▶ _SUPPLIED ENTRIES_:
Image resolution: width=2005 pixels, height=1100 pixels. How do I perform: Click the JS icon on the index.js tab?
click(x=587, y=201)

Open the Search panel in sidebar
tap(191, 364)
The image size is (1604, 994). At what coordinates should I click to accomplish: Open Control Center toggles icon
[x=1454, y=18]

▶ _REQUIRED WORK_: All lines from the one containing "The image size" to the end of the records are to be duplicated exactly, and no other lines are to be given.

▶ _EXPECTED OUTPUT_:
The image size is (1604, 994). At what coordinates should I click to accomplish: Open Control Center toggles icon
[x=1454, y=18]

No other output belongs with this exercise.